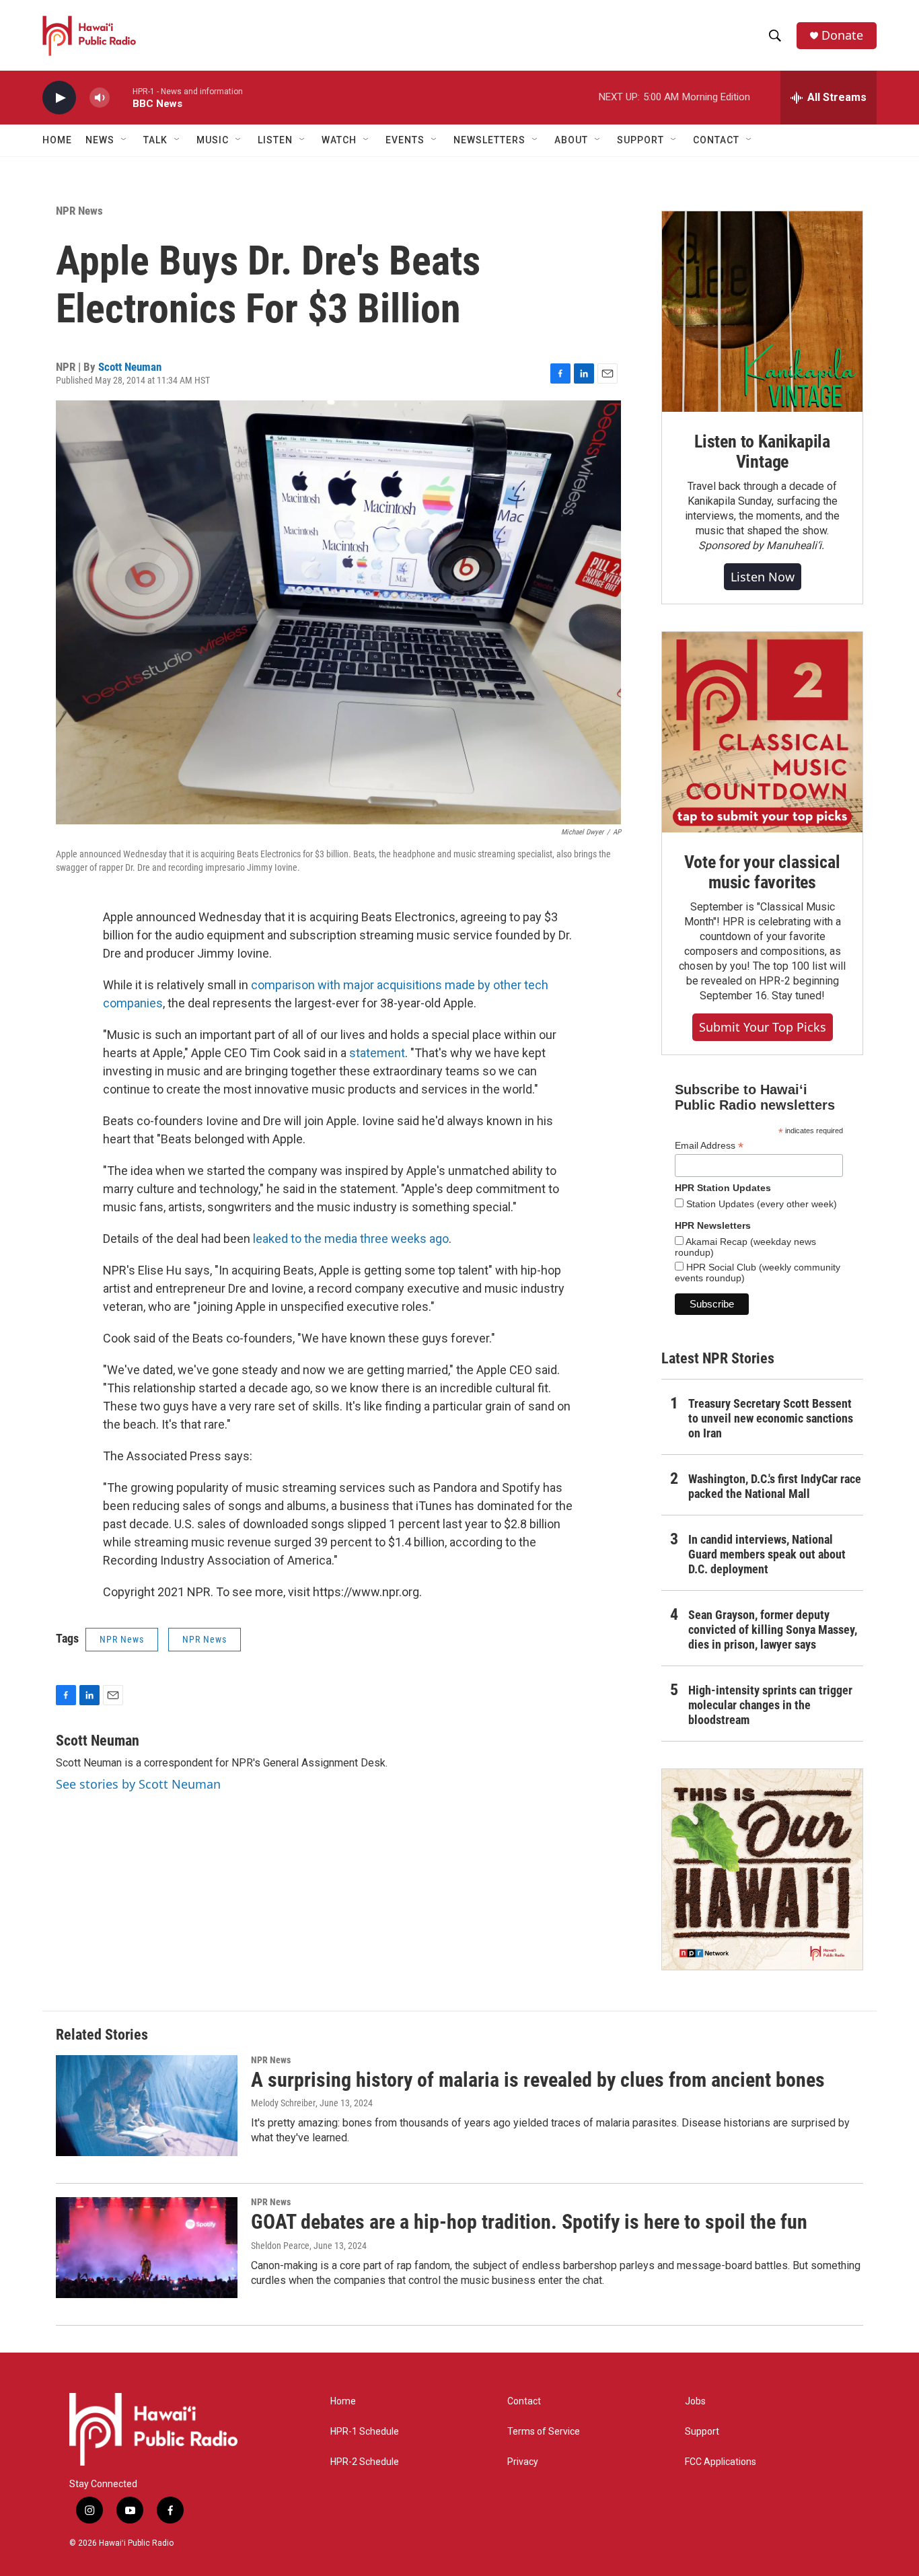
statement (377, 1053)
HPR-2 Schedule (364, 2462)
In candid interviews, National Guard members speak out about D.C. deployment (767, 1554)
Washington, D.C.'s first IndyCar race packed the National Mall (774, 1486)
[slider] (121, 97)
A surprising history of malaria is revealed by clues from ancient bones (538, 2079)
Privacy (522, 2462)
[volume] (99, 98)
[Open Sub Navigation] (124, 140)
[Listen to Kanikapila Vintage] (762, 311)
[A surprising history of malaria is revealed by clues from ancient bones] (146, 2105)
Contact (524, 2401)
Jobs (695, 2401)
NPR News (79, 210)
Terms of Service (543, 2432)
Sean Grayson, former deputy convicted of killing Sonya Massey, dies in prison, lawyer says (772, 1629)
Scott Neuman (129, 366)
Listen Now (763, 577)
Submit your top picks (762, 1027)
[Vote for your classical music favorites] (762, 732)
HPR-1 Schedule (364, 2432)
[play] (59, 98)
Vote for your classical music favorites (762, 872)
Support (702, 2432)
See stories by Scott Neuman (138, 1784)
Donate (842, 35)
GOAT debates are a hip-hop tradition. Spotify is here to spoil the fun (529, 2221)
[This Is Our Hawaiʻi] (762, 1869)
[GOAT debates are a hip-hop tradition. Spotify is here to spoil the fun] (146, 2247)
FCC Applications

= = = = =

§ **TASK REQUIREMENTS**: An exact repeat of the lines from the one containing "Privacy (522, 2462)" through the final line of the entries is the whole answer.

§ **WRITTEN SOLUTION**:
Privacy (522, 2462)
[volume] (99, 98)
[Open Sub Navigation] (124, 140)
[Listen to Kanikapila Vintage] (762, 311)
[A surprising history of malaria is revealed by clues from ancient bones] (146, 2105)
Contact (524, 2401)
Jobs (695, 2401)
NPR News (79, 210)
Terms of Service (543, 2432)
Sean Grayson, former deputy convicted of killing Sonya Massey, dies in prison, lawyer says (772, 1629)
Scott Neuman (129, 366)
Listen Now (763, 577)
Submit your top picks (762, 1027)
[Vote for your classical music favorites] (762, 732)
HPR-1 Schedule (364, 2432)
[play] (59, 98)
Vote for your classical music favorites (762, 872)
Support (702, 2432)
See stories by Scott Neuman (138, 1784)
Donate (842, 35)
GOAT debates are a hip-hop tradition. Spotify is here to spoil the fun (529, 2221)
[This Is Our Hawaiʻi] (762, 1869)
[GOAT debates are a hip-hop tradition. Spotify is here to spoil the fun] (146, 2247)
FCC Applications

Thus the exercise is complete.